Several projects chronicle the organization’s enigmatic leader Julian Assange and recently convicted leaker Bradley Manning.

Alex Gibney’s documentary, “We Steal Secrets: The Story of WikiLeaks,” was released earlier this year. Bill Condon’s narrative take on the tale, “The Fifth Estate,” will premiere in September at the Toronto Film Festival.

Two other WikiLeaks projects are in development.

“Zero Dark Thirty” screenwriter Mark Boal optioned a New York Times article about Assange earlier this year, and Gibney acquired the rights last year to Denver Nicks’ 2012 book, “Private: Bradley Manning, WikiLeaks, and the Biggest Exposure of Official Secrets in American History.”

“The Bradley Manning story is easily one of the most important stories of the last decade,” Nicks told Democracy Now! last year. “In many ways, Bradley Manning’s story is the story of the United States in the post-9/11 era.”

Buddy Guy pushes for blues on radio

ATLANTA

Buddy Guy knows that blues music isn’t the taste of today’s youth, but the Chicago guitar legend wants to show directors at radio stations and aspiring musicians that the classic sound is still alive with his new album, “Rhythm & Blues.”

“I’m not saying play the blues every day like everything else,” said Guy, who released the album Tuesday, the same day he turned 77. “Just play the blues two or three times a week and I’ll be happy with that.

Guy is looking to make a hit by infusing his down-home country blues sound with top acts from the rock and country music realm.

The double album has guest appearances from Kid Rock, Keith Urban, Steven Tyler, Joe Perry, Beth Hart and Gary Clark Jr.

Guy, who toured with the Rolling Stones during the 1960s, said there are a few fresh acts keeping the blues sound alive with Clark Jr. and 14-year-old guitarist Quinn Sullivan.

He said they may be the key to “wake up” the genre.

Restored ‘Trek’ ship arrives in Houston

HOUSTON

Trekkies of all stripes arrived in Houston Wednesday for the momentous unveiling of the shuttlecraft Galilio that crash-landed on a hostile planet in the 1967 “Star Trek” episode called “The Galileo Seven.”

Some wore Scotty’s Repair Shop T-shirts, others full-blown spandex outfits worn by Mr.
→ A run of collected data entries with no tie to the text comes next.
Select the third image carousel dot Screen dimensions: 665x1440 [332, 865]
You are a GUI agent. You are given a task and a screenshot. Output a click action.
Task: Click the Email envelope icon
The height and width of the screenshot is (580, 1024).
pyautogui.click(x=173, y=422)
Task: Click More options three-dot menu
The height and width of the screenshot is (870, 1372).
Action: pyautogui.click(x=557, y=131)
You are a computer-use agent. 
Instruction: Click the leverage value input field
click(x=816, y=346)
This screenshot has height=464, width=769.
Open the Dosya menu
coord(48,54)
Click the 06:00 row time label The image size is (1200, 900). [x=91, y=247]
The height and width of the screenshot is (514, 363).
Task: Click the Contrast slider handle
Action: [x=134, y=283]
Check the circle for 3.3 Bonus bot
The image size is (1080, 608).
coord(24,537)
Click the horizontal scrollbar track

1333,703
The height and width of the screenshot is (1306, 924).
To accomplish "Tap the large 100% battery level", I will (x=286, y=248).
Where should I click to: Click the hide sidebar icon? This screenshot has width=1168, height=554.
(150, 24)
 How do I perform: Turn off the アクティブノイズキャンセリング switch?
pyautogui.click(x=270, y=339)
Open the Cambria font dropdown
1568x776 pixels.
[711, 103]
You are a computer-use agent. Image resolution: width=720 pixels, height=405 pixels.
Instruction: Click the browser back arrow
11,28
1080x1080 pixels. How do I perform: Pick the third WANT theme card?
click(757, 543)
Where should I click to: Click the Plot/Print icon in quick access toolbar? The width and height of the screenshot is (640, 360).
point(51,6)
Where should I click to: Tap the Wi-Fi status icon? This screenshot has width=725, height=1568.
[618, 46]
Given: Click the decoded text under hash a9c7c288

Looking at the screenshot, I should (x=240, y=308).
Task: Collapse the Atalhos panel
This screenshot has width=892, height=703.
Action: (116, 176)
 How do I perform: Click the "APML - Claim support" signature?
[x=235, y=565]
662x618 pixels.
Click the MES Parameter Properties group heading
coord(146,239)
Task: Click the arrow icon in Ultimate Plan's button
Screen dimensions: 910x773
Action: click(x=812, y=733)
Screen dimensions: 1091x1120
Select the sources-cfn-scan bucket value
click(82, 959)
Spock and his peers in the famous TV show and movies that have garnered a following so large and so devoted it is almost cult-like.

Adam Schneider paid $61,000 for the battered shuttlecraft in an auction and spent about a year restoring the fiberglass ship and making it look nearly as it did on that episode.

He flew in from New York to mark the unveiling at the Space Center Houston, where it will be permanently displayed not far from NASA’s Mission Control.